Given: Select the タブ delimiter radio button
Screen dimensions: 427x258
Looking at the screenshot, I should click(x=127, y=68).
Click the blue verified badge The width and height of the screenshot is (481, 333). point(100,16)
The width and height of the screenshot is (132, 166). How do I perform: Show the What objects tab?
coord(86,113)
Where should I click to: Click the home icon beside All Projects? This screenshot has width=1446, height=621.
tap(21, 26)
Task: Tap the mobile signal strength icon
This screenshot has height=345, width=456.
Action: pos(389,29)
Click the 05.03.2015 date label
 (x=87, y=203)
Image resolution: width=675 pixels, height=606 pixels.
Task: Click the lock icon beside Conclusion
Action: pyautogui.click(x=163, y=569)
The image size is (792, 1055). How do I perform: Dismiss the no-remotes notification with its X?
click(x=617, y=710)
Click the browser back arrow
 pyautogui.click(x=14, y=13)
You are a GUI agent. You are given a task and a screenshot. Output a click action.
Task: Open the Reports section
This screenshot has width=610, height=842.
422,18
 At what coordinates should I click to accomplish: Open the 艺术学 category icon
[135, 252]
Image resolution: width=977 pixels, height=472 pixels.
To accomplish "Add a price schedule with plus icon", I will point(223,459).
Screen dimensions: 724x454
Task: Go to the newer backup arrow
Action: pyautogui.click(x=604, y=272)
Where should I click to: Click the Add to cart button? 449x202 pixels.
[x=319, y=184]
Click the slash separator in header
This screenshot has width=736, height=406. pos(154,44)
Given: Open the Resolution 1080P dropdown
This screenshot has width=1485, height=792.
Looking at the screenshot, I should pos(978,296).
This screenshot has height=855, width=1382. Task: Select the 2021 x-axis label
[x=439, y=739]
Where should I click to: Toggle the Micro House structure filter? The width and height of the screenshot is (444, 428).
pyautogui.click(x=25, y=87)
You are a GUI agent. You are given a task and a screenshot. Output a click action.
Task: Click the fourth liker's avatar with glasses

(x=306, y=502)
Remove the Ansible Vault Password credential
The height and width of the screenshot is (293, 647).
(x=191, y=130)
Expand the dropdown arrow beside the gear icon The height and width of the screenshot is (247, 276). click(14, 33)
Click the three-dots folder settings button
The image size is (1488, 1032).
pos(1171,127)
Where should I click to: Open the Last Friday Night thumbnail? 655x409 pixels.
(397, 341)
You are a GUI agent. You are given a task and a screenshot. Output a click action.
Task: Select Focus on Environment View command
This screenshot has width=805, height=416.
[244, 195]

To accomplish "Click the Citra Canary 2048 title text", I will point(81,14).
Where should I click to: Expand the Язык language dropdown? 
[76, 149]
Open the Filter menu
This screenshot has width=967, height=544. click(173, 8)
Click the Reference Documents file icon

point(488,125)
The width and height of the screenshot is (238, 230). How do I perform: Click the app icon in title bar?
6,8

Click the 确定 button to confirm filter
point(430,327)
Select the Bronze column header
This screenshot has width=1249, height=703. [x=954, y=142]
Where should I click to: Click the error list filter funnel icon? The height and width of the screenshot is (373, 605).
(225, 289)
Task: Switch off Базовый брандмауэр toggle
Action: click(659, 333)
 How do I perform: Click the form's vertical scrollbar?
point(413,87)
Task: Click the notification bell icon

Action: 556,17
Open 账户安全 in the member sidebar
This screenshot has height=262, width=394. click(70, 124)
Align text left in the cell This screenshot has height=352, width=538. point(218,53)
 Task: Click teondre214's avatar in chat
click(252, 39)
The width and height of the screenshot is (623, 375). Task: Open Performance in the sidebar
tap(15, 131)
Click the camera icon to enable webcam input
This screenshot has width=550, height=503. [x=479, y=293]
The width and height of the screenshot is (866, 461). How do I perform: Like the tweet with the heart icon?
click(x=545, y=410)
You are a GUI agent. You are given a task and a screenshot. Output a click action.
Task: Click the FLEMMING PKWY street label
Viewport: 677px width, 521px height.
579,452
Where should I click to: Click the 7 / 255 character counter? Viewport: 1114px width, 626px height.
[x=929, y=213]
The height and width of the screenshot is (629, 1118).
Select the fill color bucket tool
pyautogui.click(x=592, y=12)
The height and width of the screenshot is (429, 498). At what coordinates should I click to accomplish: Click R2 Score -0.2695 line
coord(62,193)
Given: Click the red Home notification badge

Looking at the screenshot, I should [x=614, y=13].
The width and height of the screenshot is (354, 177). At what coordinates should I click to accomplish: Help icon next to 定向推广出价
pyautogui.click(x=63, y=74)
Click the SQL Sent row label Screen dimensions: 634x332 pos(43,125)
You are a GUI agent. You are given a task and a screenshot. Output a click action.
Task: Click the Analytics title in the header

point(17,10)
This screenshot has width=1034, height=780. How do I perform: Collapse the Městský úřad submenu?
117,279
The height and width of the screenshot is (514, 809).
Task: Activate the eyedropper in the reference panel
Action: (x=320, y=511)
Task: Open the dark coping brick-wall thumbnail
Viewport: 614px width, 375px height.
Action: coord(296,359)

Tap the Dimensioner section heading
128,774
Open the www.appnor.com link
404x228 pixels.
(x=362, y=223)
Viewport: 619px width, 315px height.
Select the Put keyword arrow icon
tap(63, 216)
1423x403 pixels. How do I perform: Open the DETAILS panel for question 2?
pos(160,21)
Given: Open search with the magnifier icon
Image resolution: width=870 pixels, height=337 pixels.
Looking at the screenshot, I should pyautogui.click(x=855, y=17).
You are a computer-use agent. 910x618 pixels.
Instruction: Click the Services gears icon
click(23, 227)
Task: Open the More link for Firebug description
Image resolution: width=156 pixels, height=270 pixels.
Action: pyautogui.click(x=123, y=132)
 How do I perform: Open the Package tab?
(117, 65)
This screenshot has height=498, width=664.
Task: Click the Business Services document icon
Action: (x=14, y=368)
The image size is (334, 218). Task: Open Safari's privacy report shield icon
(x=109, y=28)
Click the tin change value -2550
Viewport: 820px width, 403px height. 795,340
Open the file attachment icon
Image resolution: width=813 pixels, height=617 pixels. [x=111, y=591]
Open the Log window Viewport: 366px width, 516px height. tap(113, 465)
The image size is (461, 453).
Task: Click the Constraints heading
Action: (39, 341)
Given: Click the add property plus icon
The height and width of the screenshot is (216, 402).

◇ ◇ ◇ ◇ ◇ ◇ ◇

[Try it]: You are asked to transcribe all of the data above exactly.

[Response box]:
Given: Select the タブ delimiter radio button
Screen dimensions: 427x258
Looking at the screenshot, I should click(x=127, y=68).
Click the blue verified badge The width and height of the screenshot is (481, 333). point(100,16)
The width and height of the screenshot is (132, 166). How do I perform: Show the What objects tab?
coord(86,113)
Where should I click to: Click the home icon beside All Projects? This screenshot has width=1446, height=621.
tap(21, 26)
Task: Tap the mobile signal strength icon
This screenshot has height=345, width=456.
Action: pos(389,29)
Click the 05.03.2015 date label
 (x=87, y=203)
Image resolution: width=675 pixels, height=606 pixels.
Task: Click the lock icon beside Conclusion
Action: pyautogui.click(x=163, y=569)
The image size is (792, 1055). How do I perform: Dismiss the no-remotes notification with its X?
click(x=617, y=710)
Click the browser back arrow
 pyautogui.click(x=14, y=13)
You are a GUI agent. You are given a task and a screenshot. Output a click action.
Task: Open the Reports section
This screenshot has width=610, height=842.
422,18
 At what coordinates should I click to accomplish: Open the 艺术学 category icon
[135, 252]
Image resolution: width=977 pixels, height=472 pixels.
To accomplish "Add a price schedule with plus icon", I will point(223,459).
Screen dimensions: 724x454
Task: Go to the newer backup arrow
Action: pyautogui.click(x=604, y=272)
Where should I click to: Click the Add to cart button? 449x202 pixels.
[x=319, y=184]
Click the slash separator in header
This screenshot has width=736, height=406. pos(154,44)
Given: Open the Resolution 1080P dropdown
This screenshot has width=1485, height=792.
Looking at the screenshot, I should pos(978,296).
This screenshot has height=855, width=1382. Task: Select the 2021 x-axis label
[x=439, y=739]
Where should I click to: Toggle the Micro House structure filter? The width and height of the screenshot is (444, 428).
pyautogui.click(x=25, y=87)
You are a GUI agent. You are given a task and a screenshot. Output a click action.
Task: Click the fourth liker's avatar with glasses

(x=306, y=502)
Remove the Ansible Vault Password credential
The height and width of the screenshot is (293, 647).
(x=191, y=130)
Expand the dropdown arrow beside the gear icon The height and width of the screenshot is (247, 276). click(14, 33)
Click the three-dots folder settings button
The image size is (1488, 1032).
pos(1171,127)
Where should I click to: Open the Last Friday Night thumbnail? 655x409 pixels.
(397, 341)
You are a GUI agent. You are given a task and a screenshot. Output a click action.
Task: Select Focus on Environment View command
This screenshot has width=805, height=416.
[244, 195]

To accomplish "Click the Citra Canary 2048 title text", I will point(81,14).
Where should I click to: Expand the Язык language dropdown? 
[76, 149]
Open the Filter menu
This screenshot has width=967, height=544. click(173, 8)
Click the Reference Documents file icon

point(488,125)
The width and height of the screenshot is (238, 230). How do I perform: Click the app icon in title bar?
6,8

Click the 确定 button to confirm filter
point(430,327)
Select the Bronze column header
This screenshot has width=1249, height=703. [x=954, y=142]
Where should I click to: Click the error list filter funnel icon? The height and width of the screenshot is (373, 605).
(225, 289)
Task: Switch off Базовый брандмауэр toggle
Action: click(659, 333)
 How do I perform: Click the form's vertical scrollbar?
point(413,87)
Task: Click the notification bell icon

Action: 556,17
Open 账户安全 in the member sidebar
This screenshot has height=262, width=394. click(70, 124)
Align text left in the cell This screenshot has height=352, width=538. point(218,53)
 Task: Click teondre214's avatar in chat
click(252, 39)
The width and height of the screenshot is (623, 375). Task: Open Performance in the sidebar
tap(15, 131)
Click the camera icon to enable webcam input
This screenshot has width=550, height=503. [x=479, y=293]
The width and height of the screenshot is (866, 461). How do I perform: Like the tweet with the heart icon?
click(x=545, y=410)
You are a GUI agent. You are given a task and a screenshot. Output a click action.
Task: Click the FLEMMING PKWY street label
Viewport: 677px width, 521px height.
579,452
Where should I click to: Click the 7 / 255 character counter? Viewport: 1114px width, 626px height.
[x=929, y=213]
The height and width of the screenshot is (629, 1118).
Select the fill color bucket tool
pyautogui.click(x=592, y=12)
The height and width of the screenshot is (429, 498). At what coordinates should I click to accomplish: Click R2 Score -0.2695 line
coord(62,193)
Given: Click the red Home notification badge

Looking at the screenshot, I should [x=614, y=13].
The width and height of the screenshot is (354, 177). At what coordinates should I click to accomplish: Help icon next to 定向推广出价
pyautogui.click(x=63, y=74)
Click the SQL Sent row label Screen dimensions: 634x332 pos(43,125)
You are a GUI agent. You are given a task and a screenshot. Output a click action.
Task: Click the Analytics title in the header

point(17,10)
This screenshot has width=1034, height=780. How do I perform: Collapse the Městský úřad submenu?
117,279
The height and width of the screenshot is (514, 809).
Task: Activate the eyedropper in the reference panel
Action: (x=320, y=511)
Task: Open the dark coping brick-wall thumbnail
Viewport: 614px width, 375px height.
Action: coord(296,359)

Tap the Dimensioner section heading
128,774
Open the www.appnor.com link
404x228 pixels.
(x=362, y=223)
Viewport: 619px width, 315px height.
Select the Put keyword arrow icon
tap(63, 216)
1423x403 pixels. How do I perform: Open the DETAILS panel for question 2?
pos(160,21)
Given: Open search with the magnifier icon
Image resolution: width=870 pixels, height=337 pixels.
Looking at the screenshot, I should pyautogui.click(x=855, y=17).
You are a computer-use agent. 910x618 pixels.
Instruction: Click the Services gears icon
click(23, 227)
Task: Open the More link for Firebug description
Image resolution: width=156 pixels, height=270 pixels.
Action: pyautogui.click(x=123, y=132)
 How do I perform: Open the Package tab?
(117, 65)
This screenshot has height=498, width=664.
Task: Click the Business Services document icon
Action: (x=14, y=368)
The image size is (334, 218). Task: Open Safari's privacy report shield icon
(x=109, y=28)
Click the tin change value -2550
Viewport: 820px width, 403px height. 795,340
Open the file attachment icon
Image resolution: width=813 pixels, height=617 pixels. [x=111, y=591]
Open the Log window Viewport: 366px width, 516px height. tap(113, 465)
The image size is (461, 453).
Task: Click the Constraints heading
Action: (39, 341)
Given: Click the add property plus icon
The height and width of the screenshot is (216, 402).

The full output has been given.